En lezen moet vooral niet iets zijn dat past in het rijtje van tandenpoetsen, groente eten en op tijd naar bed gaan, iets wat je elke dag verplicht moet doen 'omdat het goed voor je is'. Lezen is heus wel goed voor je, maar het moet toch in de eerste plaats horen bij de dingen die je doet omdat ze fíjn zijn: bij taart en patat eten en naar de dierentuin gaan en laat opblijven. Dat wil niet zeggen dat je een kind nooit moet dwingen te oefenen met lezen, want dat moet je wel degelijk doen als het niet uit zichzelf oefent. Maar het wil ook zeggen dat je er daarnaast altijd voor moet zorgen dat er een kant aan zit die die inspanning beloont. Voor een goed verhaal doe je meer moeite dan voor een snertverhaal, dus zorg voor goede verhalen. Zorg als bibliotheek dat je die in huis hebt (en dat de jeugdbibliothecarissen ze zoveel mogelijk zelf gelezen hebben) en zorg dat je ze onder de aandacht brengt van ouders, kinderen en leerkrachten. En zorg als ouders en leerkrachten dat je ze leent (en af en toe koopt).

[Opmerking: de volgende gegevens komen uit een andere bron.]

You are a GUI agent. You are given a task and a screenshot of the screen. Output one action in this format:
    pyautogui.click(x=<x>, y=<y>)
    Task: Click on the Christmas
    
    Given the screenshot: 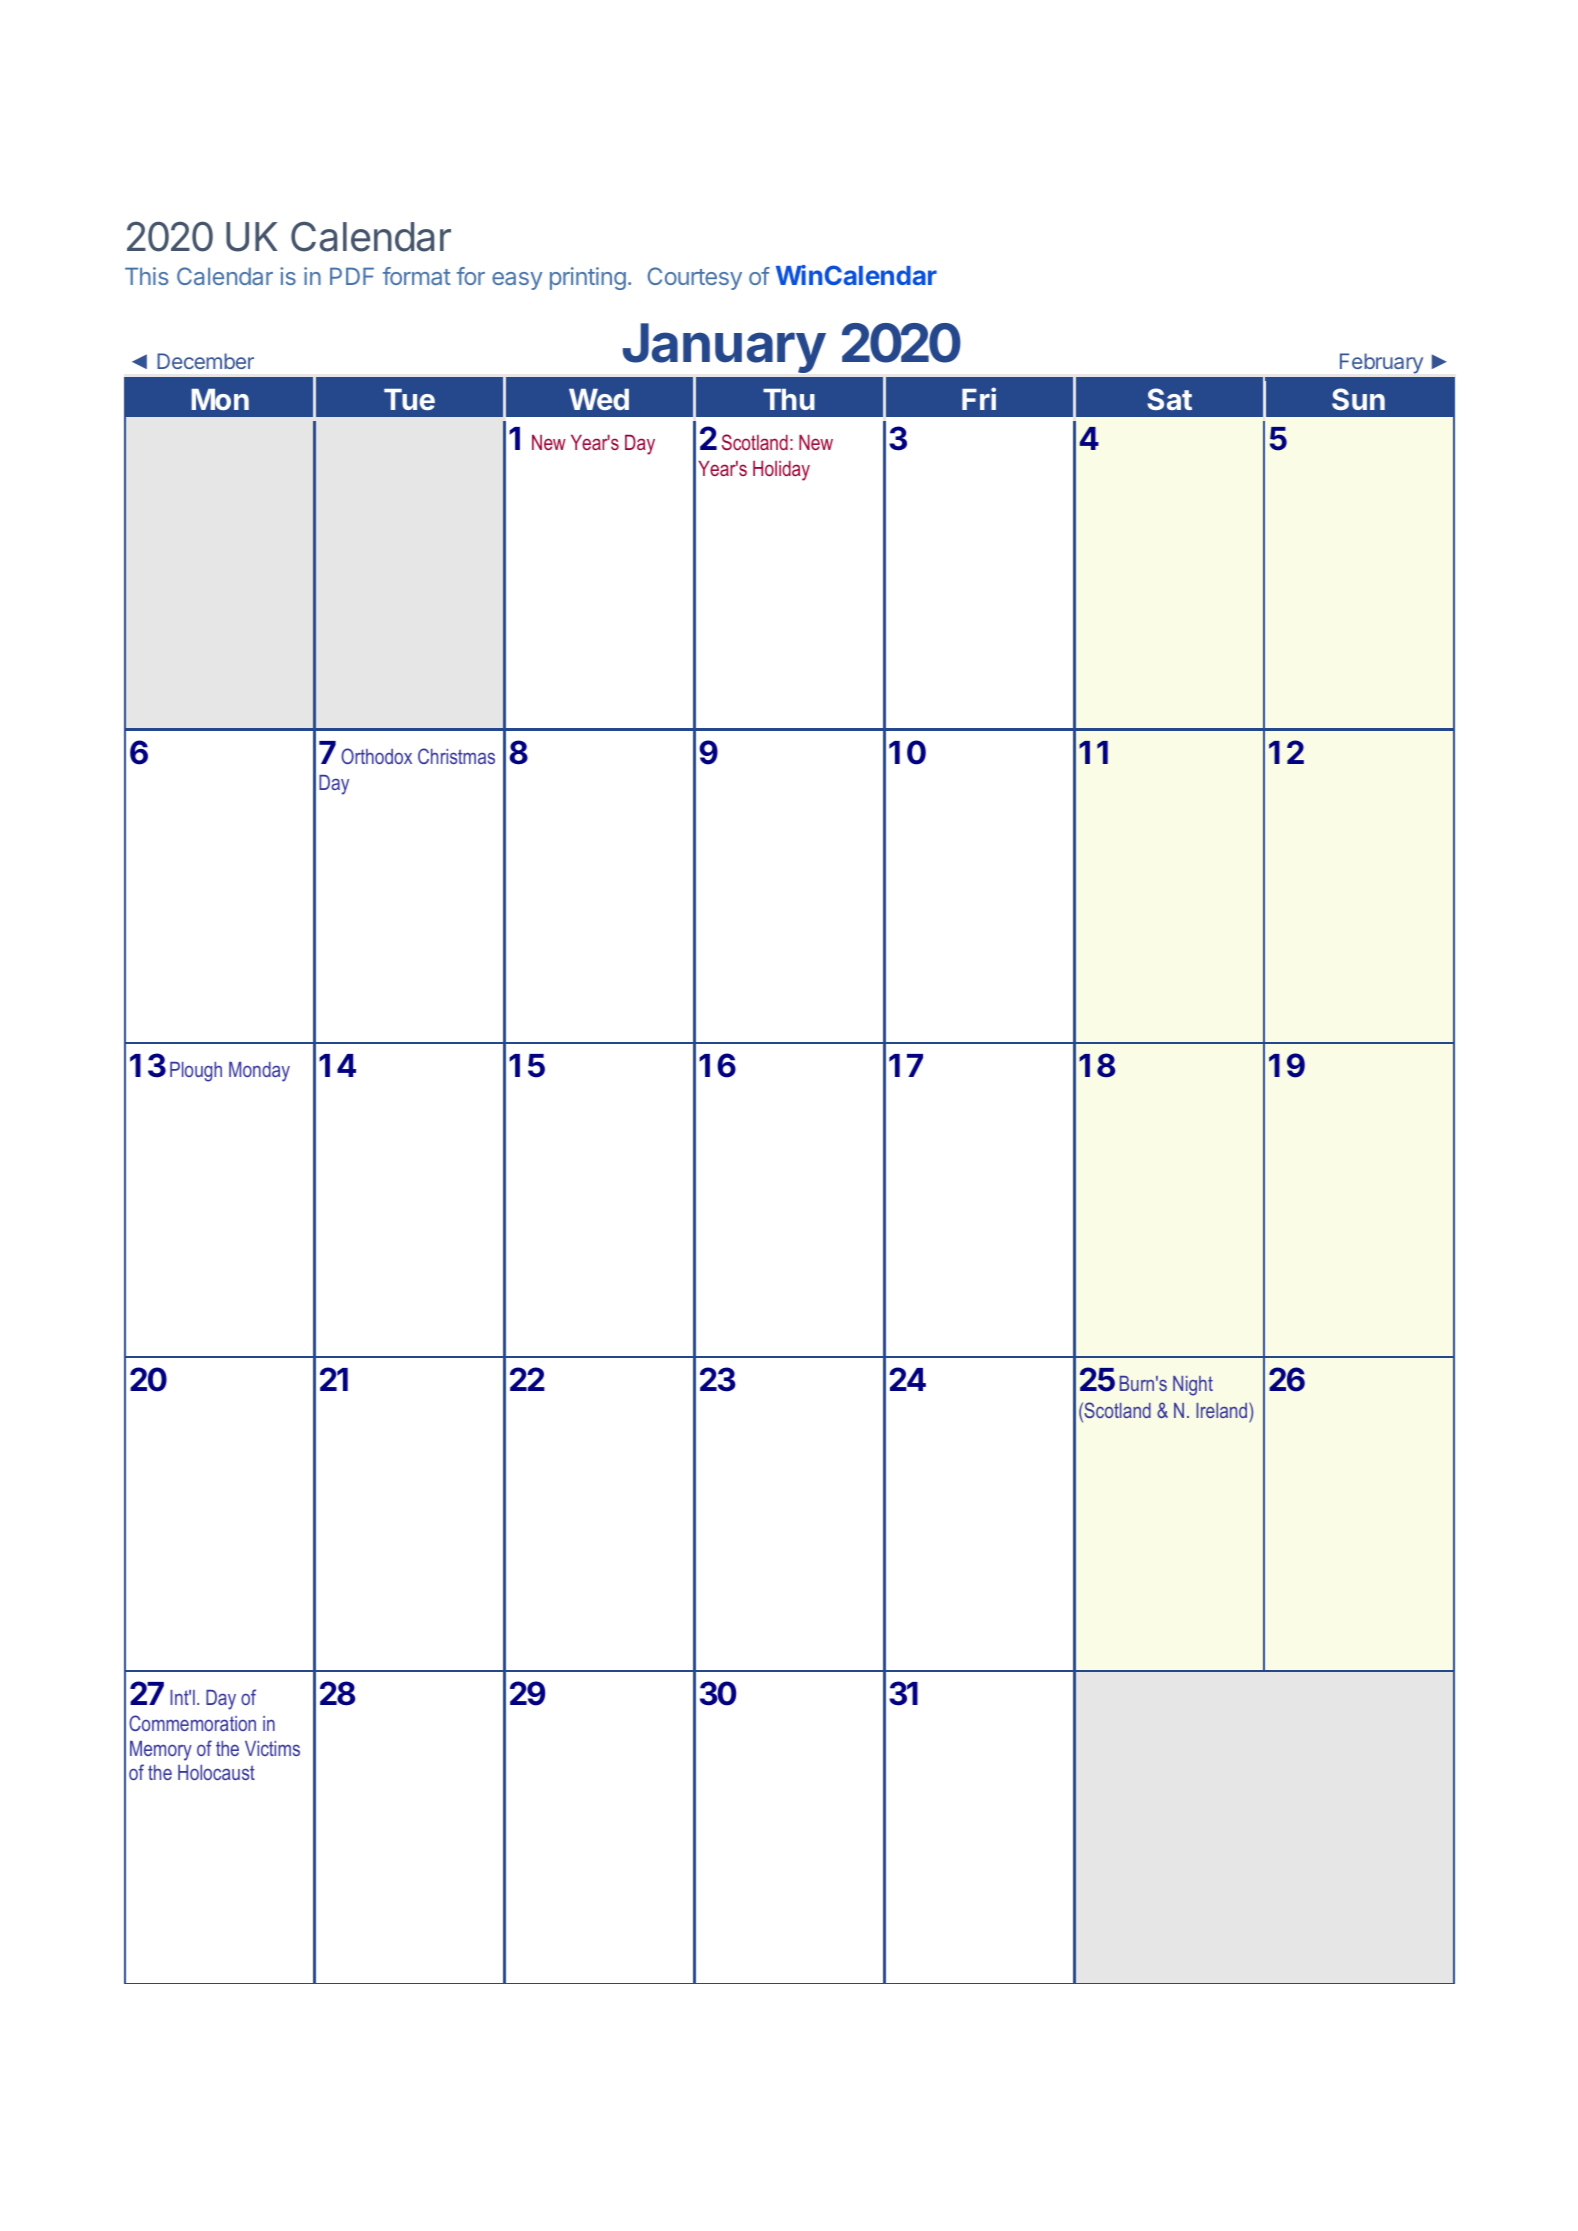 What is the action you would take?
    pyautogui.click(x=456, y=756)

Tot zover zal menigeen het wel met me eens zijn en misschien zelfs zeggen: maar dat gebeurt allang. Des te beter. Volgende keer meer.


Kaart: Herman Geurts (1954), z.t., 1994, Letterkundig Museum/Kinderboekenmuseum, Den Haag

2 opmerkingen:

  1. Ouderwets en degelijk zou ik haast zeggen. Helemaal niets mis mee. Blinken we al jaren in uit :-)

    BeantwoordenVerwijderen
  2. Ha Edwin,
    Waar heb ik dat compliment toch pas nog gehoord? Maar wat ik bedoelde was vooruitstrevend en degelijk hoor!